Can you rewrite the records starting at the line containing "Task: Select the yungweilin 林雍偉 TMU avatar" and ending at the line containing "[x=62, y=164]", with "sidebar" replaced by "navigation pane" and nothing else changed?

------------------------------------------------

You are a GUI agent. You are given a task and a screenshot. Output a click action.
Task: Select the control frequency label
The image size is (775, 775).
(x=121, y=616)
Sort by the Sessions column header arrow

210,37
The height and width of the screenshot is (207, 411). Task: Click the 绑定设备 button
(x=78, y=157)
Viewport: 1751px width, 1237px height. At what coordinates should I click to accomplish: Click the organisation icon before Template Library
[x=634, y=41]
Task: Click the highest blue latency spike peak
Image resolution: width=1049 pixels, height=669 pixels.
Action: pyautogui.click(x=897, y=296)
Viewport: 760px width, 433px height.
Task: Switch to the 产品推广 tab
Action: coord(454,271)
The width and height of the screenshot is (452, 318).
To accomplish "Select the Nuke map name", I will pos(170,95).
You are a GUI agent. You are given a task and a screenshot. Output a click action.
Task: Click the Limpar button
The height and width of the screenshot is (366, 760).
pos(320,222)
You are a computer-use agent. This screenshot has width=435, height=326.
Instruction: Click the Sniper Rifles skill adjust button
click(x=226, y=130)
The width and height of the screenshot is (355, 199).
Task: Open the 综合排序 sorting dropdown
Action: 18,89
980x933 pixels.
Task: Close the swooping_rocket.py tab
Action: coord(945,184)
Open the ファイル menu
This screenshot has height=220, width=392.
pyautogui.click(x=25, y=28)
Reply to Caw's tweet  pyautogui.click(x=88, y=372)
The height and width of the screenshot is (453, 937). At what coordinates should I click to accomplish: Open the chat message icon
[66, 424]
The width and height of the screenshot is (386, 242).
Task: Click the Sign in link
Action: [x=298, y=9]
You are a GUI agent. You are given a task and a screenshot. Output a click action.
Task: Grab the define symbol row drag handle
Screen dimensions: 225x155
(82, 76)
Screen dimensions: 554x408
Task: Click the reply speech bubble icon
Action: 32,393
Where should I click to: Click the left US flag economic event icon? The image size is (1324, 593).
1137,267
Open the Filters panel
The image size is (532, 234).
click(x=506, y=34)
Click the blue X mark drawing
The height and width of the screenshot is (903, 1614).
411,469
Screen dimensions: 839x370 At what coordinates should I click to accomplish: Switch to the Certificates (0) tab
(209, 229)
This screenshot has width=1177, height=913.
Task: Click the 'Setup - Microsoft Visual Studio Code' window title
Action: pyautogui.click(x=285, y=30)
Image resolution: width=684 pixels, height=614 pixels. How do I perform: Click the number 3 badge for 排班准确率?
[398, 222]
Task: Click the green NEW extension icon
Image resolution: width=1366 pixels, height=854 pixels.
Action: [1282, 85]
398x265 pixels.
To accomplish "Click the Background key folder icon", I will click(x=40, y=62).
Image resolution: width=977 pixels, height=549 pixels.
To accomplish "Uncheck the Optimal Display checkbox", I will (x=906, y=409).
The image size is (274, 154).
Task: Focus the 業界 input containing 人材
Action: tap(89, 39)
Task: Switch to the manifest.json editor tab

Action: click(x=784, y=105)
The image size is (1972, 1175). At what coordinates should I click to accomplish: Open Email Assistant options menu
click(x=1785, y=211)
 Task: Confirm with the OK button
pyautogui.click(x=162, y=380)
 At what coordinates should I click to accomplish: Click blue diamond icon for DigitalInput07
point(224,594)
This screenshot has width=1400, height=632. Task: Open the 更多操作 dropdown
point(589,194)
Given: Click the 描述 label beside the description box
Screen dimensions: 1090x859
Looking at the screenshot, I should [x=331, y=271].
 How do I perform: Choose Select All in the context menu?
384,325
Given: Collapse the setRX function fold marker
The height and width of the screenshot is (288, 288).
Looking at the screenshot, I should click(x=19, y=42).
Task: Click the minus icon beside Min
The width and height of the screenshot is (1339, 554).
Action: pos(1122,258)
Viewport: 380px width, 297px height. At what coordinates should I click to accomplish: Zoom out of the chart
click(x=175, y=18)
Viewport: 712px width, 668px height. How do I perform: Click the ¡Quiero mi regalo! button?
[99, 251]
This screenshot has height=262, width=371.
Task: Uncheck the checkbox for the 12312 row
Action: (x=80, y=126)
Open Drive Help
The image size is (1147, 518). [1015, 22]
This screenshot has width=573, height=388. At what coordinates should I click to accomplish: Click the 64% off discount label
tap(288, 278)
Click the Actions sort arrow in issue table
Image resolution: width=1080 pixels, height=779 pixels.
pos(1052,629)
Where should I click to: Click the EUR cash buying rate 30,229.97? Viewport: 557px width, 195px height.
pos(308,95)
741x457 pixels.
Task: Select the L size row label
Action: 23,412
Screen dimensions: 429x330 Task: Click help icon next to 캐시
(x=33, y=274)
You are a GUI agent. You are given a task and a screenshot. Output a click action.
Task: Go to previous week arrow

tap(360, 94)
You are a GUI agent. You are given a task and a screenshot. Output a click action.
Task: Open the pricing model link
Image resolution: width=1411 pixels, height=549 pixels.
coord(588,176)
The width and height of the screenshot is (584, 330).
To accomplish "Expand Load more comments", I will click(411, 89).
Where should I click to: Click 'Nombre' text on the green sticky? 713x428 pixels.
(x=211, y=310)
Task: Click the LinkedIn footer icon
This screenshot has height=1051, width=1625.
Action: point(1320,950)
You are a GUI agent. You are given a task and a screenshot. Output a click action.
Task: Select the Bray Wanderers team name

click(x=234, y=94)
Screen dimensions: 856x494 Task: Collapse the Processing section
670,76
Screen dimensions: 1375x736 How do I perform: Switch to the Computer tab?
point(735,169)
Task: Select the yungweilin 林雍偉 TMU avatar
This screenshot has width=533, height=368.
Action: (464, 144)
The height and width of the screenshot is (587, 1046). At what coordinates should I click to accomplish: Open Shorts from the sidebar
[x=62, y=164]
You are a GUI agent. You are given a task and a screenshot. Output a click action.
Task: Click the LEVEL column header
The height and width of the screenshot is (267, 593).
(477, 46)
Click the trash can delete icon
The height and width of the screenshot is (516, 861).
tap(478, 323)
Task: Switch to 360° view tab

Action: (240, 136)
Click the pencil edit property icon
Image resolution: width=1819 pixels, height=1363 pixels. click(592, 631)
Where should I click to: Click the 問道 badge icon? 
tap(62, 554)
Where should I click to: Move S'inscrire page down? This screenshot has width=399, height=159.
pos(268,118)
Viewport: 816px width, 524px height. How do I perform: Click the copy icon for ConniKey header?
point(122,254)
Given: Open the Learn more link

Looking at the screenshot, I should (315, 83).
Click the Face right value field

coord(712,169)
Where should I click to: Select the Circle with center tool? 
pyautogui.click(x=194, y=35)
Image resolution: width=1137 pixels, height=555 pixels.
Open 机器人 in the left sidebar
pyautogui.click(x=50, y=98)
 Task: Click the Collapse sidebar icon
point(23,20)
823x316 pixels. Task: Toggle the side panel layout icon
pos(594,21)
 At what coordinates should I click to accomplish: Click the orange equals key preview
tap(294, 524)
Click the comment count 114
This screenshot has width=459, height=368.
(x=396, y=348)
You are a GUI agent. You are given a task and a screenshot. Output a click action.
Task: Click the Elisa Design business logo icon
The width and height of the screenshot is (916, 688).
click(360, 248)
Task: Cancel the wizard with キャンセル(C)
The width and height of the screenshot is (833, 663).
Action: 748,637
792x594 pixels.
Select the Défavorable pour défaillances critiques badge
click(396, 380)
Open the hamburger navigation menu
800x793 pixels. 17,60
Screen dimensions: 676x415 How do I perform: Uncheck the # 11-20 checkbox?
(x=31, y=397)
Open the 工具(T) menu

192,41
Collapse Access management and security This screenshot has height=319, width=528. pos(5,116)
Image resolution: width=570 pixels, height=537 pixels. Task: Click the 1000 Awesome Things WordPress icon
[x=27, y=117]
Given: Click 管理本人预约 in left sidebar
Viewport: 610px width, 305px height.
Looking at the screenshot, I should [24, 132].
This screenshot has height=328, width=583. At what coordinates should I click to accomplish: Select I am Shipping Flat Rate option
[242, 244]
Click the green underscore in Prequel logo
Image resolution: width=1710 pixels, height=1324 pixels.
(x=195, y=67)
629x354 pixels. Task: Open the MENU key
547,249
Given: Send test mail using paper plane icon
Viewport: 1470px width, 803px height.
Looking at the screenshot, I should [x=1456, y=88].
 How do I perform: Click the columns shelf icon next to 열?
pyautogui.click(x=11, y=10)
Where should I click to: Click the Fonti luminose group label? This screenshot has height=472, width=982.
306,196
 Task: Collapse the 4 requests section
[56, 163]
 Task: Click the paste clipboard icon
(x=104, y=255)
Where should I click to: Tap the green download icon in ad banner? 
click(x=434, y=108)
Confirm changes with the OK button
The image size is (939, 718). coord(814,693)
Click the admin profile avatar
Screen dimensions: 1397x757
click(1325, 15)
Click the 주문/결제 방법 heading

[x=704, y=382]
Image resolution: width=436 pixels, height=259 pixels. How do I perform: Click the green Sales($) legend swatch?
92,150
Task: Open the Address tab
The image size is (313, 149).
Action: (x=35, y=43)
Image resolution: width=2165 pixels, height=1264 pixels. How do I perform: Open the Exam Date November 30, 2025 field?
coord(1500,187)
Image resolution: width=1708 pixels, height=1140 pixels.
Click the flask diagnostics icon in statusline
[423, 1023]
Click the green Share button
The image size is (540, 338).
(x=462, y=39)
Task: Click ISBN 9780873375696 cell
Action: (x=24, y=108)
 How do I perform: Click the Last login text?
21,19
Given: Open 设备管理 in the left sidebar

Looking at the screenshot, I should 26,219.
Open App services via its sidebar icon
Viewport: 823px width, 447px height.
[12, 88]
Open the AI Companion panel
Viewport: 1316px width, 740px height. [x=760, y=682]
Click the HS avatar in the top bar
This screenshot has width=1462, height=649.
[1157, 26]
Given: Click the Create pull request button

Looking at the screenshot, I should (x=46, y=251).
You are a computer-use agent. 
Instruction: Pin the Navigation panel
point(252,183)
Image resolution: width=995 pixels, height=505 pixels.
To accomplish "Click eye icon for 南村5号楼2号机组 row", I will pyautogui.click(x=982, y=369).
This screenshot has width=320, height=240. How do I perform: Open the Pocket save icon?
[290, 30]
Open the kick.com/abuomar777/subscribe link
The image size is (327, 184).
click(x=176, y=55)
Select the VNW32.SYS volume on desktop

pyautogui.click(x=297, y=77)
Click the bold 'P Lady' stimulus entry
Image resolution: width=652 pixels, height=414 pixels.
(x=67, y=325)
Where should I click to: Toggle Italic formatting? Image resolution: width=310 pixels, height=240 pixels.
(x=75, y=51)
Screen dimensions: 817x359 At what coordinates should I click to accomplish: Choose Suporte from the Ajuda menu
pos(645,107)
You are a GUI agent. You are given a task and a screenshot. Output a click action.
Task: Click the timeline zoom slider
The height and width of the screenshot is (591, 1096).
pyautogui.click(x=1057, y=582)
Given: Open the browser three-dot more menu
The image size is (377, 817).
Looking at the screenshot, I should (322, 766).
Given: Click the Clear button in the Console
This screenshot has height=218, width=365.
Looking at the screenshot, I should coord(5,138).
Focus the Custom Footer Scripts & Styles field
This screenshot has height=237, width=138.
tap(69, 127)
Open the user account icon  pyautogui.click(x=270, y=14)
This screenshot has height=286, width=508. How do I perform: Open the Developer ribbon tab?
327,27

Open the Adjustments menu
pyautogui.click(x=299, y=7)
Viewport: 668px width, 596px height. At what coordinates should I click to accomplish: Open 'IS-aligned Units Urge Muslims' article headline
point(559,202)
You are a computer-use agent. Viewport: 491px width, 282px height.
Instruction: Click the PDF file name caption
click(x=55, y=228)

------------------------------------------------

### Task result
Task: Select the yungweilin 林雍偉 TMU avatar
This screenshot has width=533, height=368.
Action: (464, 144)
The height and width of the screenshot is (587, 1046). At what coordinates should I click to accomplish: Open Shorts from the navigation pane
[x=62, y=164]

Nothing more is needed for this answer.